-------- Stored data

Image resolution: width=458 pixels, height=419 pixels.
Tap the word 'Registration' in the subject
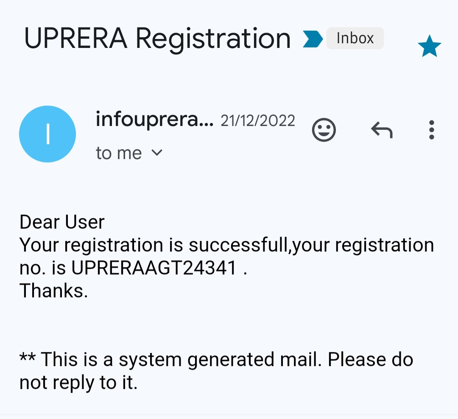tap(213, 39)
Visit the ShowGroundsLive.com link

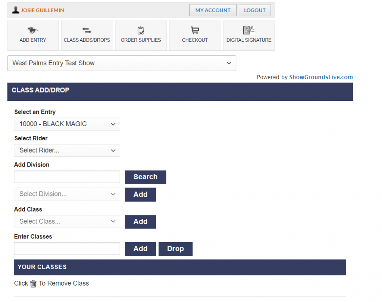tap(321, 77)
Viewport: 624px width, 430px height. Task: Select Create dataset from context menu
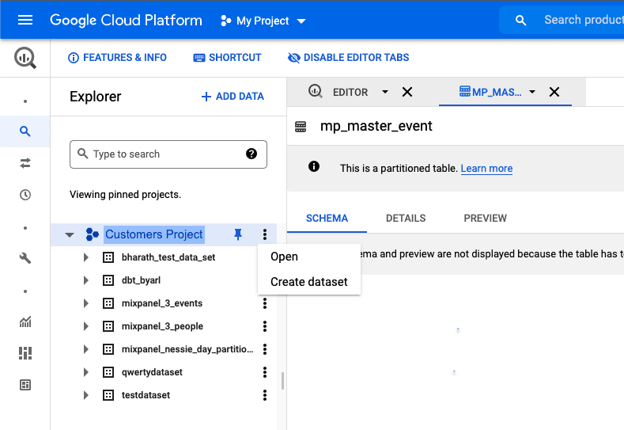coord(308,282)
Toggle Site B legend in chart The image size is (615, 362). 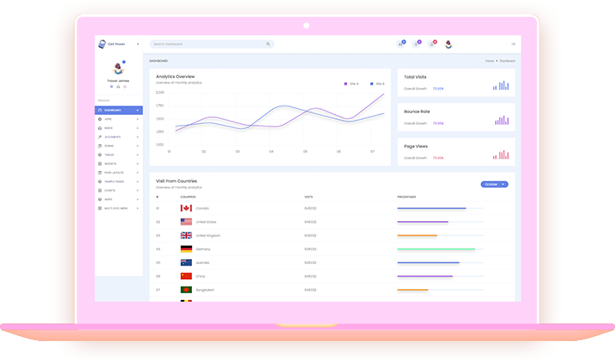[x=377, y=84]
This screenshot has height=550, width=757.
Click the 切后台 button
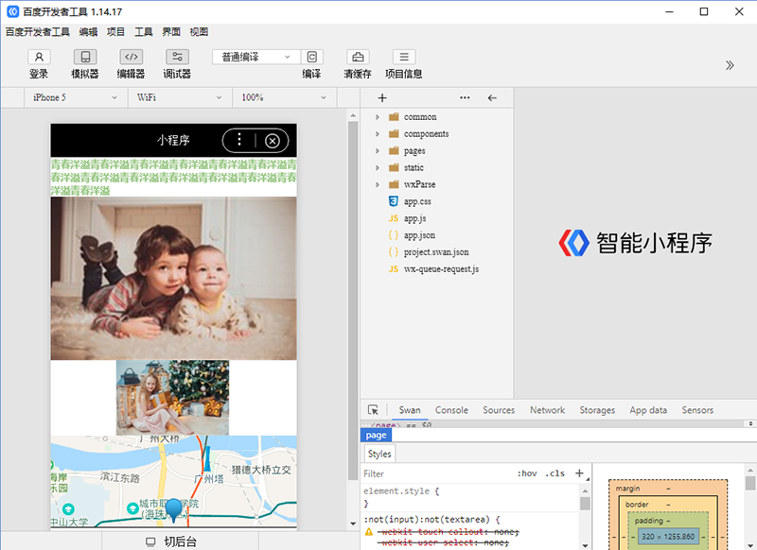tap(171, 541)
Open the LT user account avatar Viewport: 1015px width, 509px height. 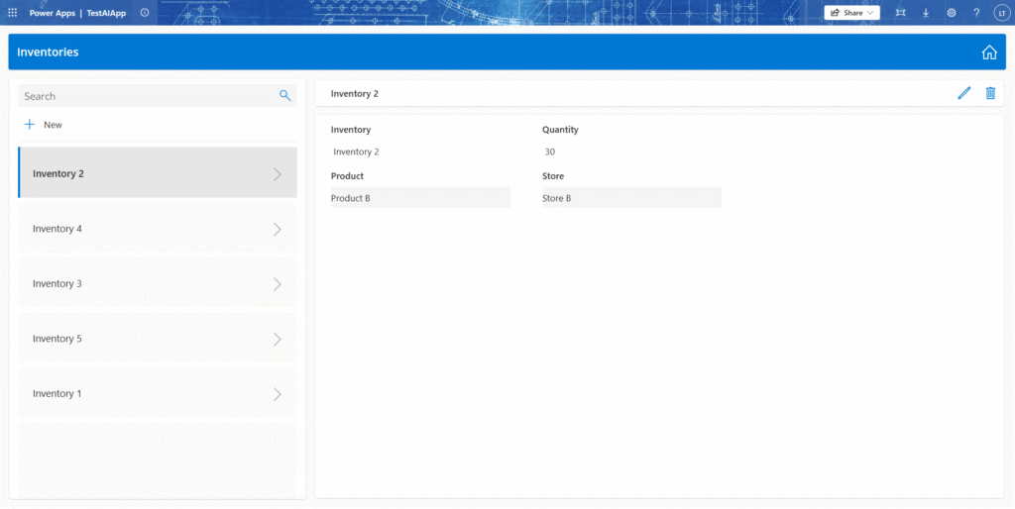click(1000, 13)
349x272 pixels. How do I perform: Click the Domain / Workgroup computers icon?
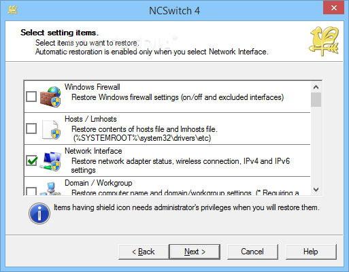tap(50, 188)
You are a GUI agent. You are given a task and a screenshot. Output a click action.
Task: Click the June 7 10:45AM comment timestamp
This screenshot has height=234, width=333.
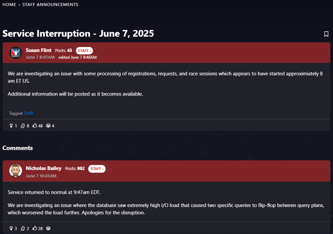coord(41,176)
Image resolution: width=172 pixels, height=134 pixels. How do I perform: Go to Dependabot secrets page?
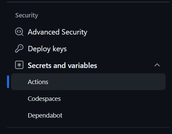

----------------

▶ What you have to do
Before answering, count every line of the records that contains "resolution"; the answer is that number and nothing more.

▶ Written solution
2